Kabarjawa – Kota Semarang memiliki beragam tradisi unik yang terus lestari dari generasi ke generasi. Salah satunya adalah Gebyuran Bustaman, sebuah tradisi tahunan yang digelar di Kampung Bustaman, Kelurahan Purwodinatan, Kecamatan Semarang Tengah.
Tradisi ini menjadi momen istimewa bagi warga setempat untuk menyambut bulan suci Ramadan dengan penuh suka cita. Tidak hanya menjadi simbol penyucian diri, Gebyuran Bustaman juga menjadi daya tarik wisata budaya yang semakin diminati oleh masyarakat luas.
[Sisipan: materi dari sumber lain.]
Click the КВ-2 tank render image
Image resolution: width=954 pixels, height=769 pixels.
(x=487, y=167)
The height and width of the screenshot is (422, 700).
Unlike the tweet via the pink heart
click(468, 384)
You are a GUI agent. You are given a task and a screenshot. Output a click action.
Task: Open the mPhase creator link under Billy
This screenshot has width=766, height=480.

Sejarah dan Makna Gebyuran Bustaman
Gebyuran Bustaman berakar dari kebiasaan Kiai Bustam yang dahulu selalu memandikan anak-cucunya sebelum Ramadan sebagai bentuk penyucian diri.
Ritual ini sempat menghilang, namun dihidupkan kembali sejak tahun 2013 oleh warga Kampung Bustaman.
Air yang digunakan dalam tradisi ini berasal dari sumur Kiai Bustam yang diyakini memiliki makna spiritual dalam membersihkan diri sebelum memasuki bulan suci.
Rangkaian Acara Gebyuran Bustaman
Tradisi ini diawali dengan Tari Kreasi Bustaman, yang menjadi pembuka sebelum acara utama dimulai. Warga setempat telah menyiapkan kantong plastik berisi air berwarna-warni sebagai amunisi untuk perang air.
Tidak hanya itu, wajah peserta juga dicoret dengan cat air sebagai simbol pembersihan dosa-dosa sebelum Ramadan tiba.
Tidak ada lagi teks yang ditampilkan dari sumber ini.